For now, defects are all managed by the Defect Review Board (DRB). The DRB consists of key experts from different disciplines/functions who spend significant time reading and understanding defect content and deciding on the next steps. This is time that cand be significantly reduced in cases where defects can be assigned without DRB discussion just by reviewing and agreeing on the proposal made by the AI algorithm. The first results using training and test data from existing defect databases look promising. The challenges are changes in some of the attribute’s data with defects, e.g., due to changes in the organization/group names. Data validation and an enrichment step is needed before training the algorithm.

Benefits of improving efficiency

The most significant benefit we’re aiming for is increasing the predictability of the verification execution and reducing our verification lead time. As mentioned earlier, our goal is to reduce the verification lead time by 50%. This allows us to use our expertise more and more during design and integration, other than running verification tests. We started our journey but haven’t reached the finish line yet. 

An important enabler for predictable verification execution is the reduction of defect slippage. Every development phase where a defect has been missed increases the cost of repair. Finding defects in verification results in re-verification and additional regression tests based on impact assessment. Assume every defect takes, on average, 3-5 days of effort; for investigation, resolution, and verification, it’s easy to calculate what your effort savings will be. This is the effort that everyone prefers to spend on value creation.

What we have learned so far

Shifting left, based on measurements and analysis of defect slippage, ensures the right focus and continuation of defect slippage measurements will show improvements achieved.

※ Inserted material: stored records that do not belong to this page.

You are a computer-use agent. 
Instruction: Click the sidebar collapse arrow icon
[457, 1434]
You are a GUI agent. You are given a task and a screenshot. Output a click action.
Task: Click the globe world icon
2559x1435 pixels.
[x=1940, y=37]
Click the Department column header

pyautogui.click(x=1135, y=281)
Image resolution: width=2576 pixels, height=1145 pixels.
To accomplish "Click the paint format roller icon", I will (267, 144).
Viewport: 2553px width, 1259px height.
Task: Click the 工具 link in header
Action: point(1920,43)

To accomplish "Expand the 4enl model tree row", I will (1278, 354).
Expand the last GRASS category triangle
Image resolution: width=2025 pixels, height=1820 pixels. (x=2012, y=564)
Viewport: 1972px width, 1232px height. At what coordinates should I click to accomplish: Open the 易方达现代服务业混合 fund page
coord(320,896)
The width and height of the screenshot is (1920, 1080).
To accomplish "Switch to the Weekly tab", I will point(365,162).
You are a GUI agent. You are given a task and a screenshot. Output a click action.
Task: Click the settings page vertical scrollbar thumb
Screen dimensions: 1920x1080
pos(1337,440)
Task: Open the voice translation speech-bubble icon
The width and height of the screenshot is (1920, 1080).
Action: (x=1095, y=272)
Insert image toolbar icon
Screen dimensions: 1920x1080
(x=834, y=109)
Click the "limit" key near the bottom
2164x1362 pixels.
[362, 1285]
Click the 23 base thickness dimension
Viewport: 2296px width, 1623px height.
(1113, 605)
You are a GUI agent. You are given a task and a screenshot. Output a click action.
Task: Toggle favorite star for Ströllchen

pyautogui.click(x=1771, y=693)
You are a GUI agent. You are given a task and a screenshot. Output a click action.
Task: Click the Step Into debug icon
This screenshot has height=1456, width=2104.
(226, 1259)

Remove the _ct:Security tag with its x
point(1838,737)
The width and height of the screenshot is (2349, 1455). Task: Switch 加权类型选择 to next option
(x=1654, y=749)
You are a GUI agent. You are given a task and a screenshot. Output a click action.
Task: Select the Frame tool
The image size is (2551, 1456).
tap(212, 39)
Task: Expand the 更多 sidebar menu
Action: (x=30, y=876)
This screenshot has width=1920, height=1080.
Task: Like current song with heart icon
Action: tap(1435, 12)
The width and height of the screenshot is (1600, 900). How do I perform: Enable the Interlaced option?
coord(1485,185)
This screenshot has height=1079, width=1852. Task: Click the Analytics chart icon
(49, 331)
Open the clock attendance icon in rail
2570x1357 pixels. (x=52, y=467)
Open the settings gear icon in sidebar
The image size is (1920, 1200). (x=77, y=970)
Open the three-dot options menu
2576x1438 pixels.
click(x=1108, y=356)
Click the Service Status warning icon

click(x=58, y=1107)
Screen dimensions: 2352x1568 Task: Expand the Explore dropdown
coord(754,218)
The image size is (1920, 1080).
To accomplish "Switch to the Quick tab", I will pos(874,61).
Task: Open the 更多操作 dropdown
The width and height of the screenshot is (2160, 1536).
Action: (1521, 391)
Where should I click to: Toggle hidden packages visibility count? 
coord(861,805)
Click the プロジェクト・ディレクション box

AI and ML techniques have already proven useful in test coverage closer to the actual customer usage of our products. The first feasibility results show a promising outlook for improving efficiency in other areas like impact analysis and (synthetic) data creation. Yet we just started and still need to learn along our journey.

We want to improve and work on many different topics, but we also have to accept that we cannot do everything at once. We need to pick our battles. Quick wins help to achieve results fast to drive change and earn the budget to continue investment in subsequent t improvements. And for doing so, having a vision and strategy and creating a roadmap and priorities is the way to drive continuous improvements. This will make the "breathing space" to ensure we continue delivering on our operational commitments.

What the future will bring for ML and AI in testing

With AI algorithms becoming increasingly integrated into our products, the quality and availability of adequate data, both for training and verification of the algorithms, becomes critical. In our situation, and I expect the same for other industries, I firmly believe synthetic data becomes an important enabler. As we work with patient data, General Data Privacy Regulations make it more and more difficult to work with real image data. From this perspective, synthetic data will help. 

I also believe the industry will adopt AI/ML technologies due to how we do verification. For example, unlocking the history of integration and verification data enables opportunities to automate the impact assessment of changes to define what needs to be tested. AI can also support automated planning of the appropriate level of (regression) testing. Analyzing and processing Installed Base data to understand how customers use our products are critical to improving test coverage. Design for detectability of how our customers use our products, as well as being able to connect to the installed base to retrieve this information, is vital.